» **TEXT PROVIDED**
• • • •

The present study aimed to analyse the effects of TCc, isolated strength training and aerobic training on the fat mass of Wistar rats. All protocols were found to be effective in reducing this variable. Moreover, TCc proved to be efficient in most of the studied indices, a fact which did not occur for aerobic capacity after four weeks.

The TCc group demonstrated greater aerobic capacity after eight weeks of physical training, with an average Anaerobic Threshold (AT) exceeding 7 % of BW. However, it was found that after four weeks, there was a decrease in this capacity (6.3 % to 5.7 % of BW), an observation which indicated that the animals had not initially adapted adequately to TCc. However, after reassessment, and load adjustment, they adapted to the stimuli and aerobic capacity increased.

It is known that the specificity of the training can be a determinant in the adaptation process. In this sense, it is known that TAE produces an increased number of mitochondria, peripheral vasodilatation and an increase in the cardiac chamber, facilitating pumping of the blood and providing increased physical strength due to the improvement in oxygenation and nutrient transport (Castoldi et al., 2013).

The TAN is associated with increasing neurological innervation and recruitment of muscle fibers, promoting increased muscle contraction and, consequently, physical strength. Furthermore, the process of increasing crosssectional area, known as "muscle hypertrophy" can be encouraged. These adjustments are related to increased physical performance and muscle tone (Castoldi et al., 2016).

TCc is defined as the use of the forms of training described above, jointly and sequentially. Thus, theoretically, TCc could develop different adaptations which may promote increased strength and stamina (Leveritt et al., 1999; Paulo et al.; Castoldi et al., 2013, 2016).

However, findings in the literature demonstrate that there is still no consensus on the effects of TCc on physical capacity. Some authors have reported no effects from this type of physical training, principally when executed three times a week. Alternatively, in a review study (Leveritt et al.), all findings which presented an increase in physical capacity had been applied in a way that resembled the present study.

In one study (Bell et al., 2000), 45 individuals of both sexes were observed after 6 and 12 weeks of training. An increase in area of transverse section of fiber types I and II, was found, after 6 and 12 weeks in the isolated strength training group. In the TCc group, there was only an increase in type II fibers after 12 weeks. The authors concluded that the results support the theory that combined strength and aerobic endurance training can suppress certain adaptations to strength training and increase skeletal muscle capillarization.

This finding may explain the reduction in aerobic capacity at four weeks as the hypertrophic process of muscle fibers may have occurred, which affects buoyancy and hence performance in the liquid medium. It was noticed that at eight weeks this did not occur, similar to the above mentioned research (Bell et al.), where animals analyzed at the end of the experiment demonstrated improved Lan values.

• • • •

» **SUPPLIED DATA**
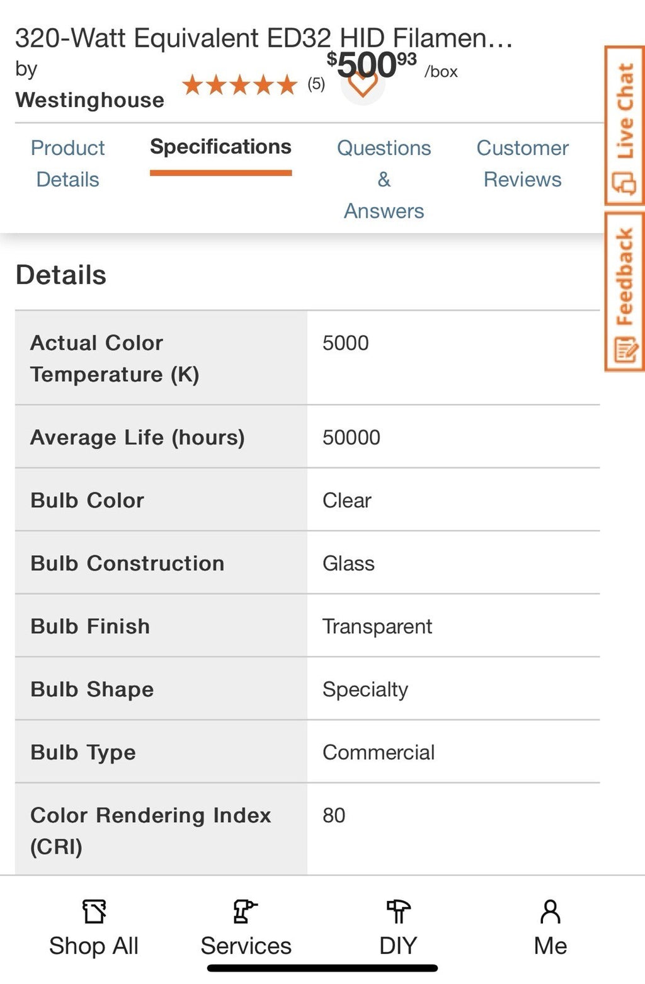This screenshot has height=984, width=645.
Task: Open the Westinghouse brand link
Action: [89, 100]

• • • •

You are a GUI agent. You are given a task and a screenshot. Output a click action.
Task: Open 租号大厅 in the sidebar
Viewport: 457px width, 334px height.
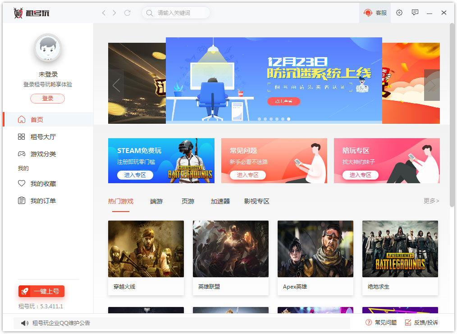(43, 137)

• • • •

» **INSTRUCTIONS FOR THE TASK**
Continue the rat training study from its last sentence. The material has no connection to the rat training study.

» **ANSWER BOX**
The other groups of animals also demonstrated increases in this variable at four and eight weeks. It is noteworthy that the CTLE group presented increased Lan values. Studies using animals and swimming have shown that aerobic capacity may increase due to an increase in body mass and therefore body fat. In this sense, buoyancy can aid the animals in the swimming exercise (Voltarelli et al., 2003; de Araujo et al., 2009; Castoldi et al., 2013).

One study verified the influence of body fat on aerobic capacity in Wistar rats and concluded that fat mass improved as muscle mass decreased in this variable (Castoldi et al., 2016). Thus, the present study confirms the results of other studies performed in animals.

In relation to body mass there was an increase in this variable during the study period. This fact emphasizes that the animals may have gone through a natural process, as the CTLE group demonstrated similar increases to the other groups studied; in general, the animals presented a body mass index higher than that at baseline (340 to 420 grams).

The present study considered two different body mass indices commonly used in animal studies. The Lee Index (Lee) and Body Mass Index (BMI) were assessed during the performance of different protocols of physical training. It was observed that aerobic training (TAE) was more effective in reducing both the BMI and Lee, with the TCc group values close to those of the TAE. Conversely, the anaerobic training protocol (TAN), demonstrated lower efficiency for these two variables.

In another study (Nery et al., 2011), a significant correlation was found between the BMI and Lee, proving them effective in terms of ability to determine body mass and to act as predictors of overweight in rats. Furthermore, such tools can be considered as low cost and easily applied in this type of research.

Studies have shown that aquatic aerobic exercise is an effective means of reducing body mass and therefore body indices (Calvez et al.). In addition, physical activity can be used as a non- pharmacological intervention for promoting health and quality of life (Bombarda et al.). Thus, TAE should be encouraged in cases of overweight and obesity.

The fact that TCc was less effective than TAE in decreasing the BMI and Lee, can be explained by the realization of isolated strength training, as the implementation of this form of training may have caused muscle hypertrophy and influenced the values assigned to the body indices since such measurements consider the body mass on a gross basis, without taking into account relative body fat.

In relation to the TecAdp, it was found thet all groups of animals presented similar reductions in the period after four weeks. However, after eight weeks, the TCc group showed a greater reduction when compared to the other groups. This fact supports the statement regarding the previous variable. It was noted that the values of the BL group were below the CTLE group at the two different periods, this fact demonstrates that the animals in the CTLE group suffered increased visceral adipose tissue over the course of the study.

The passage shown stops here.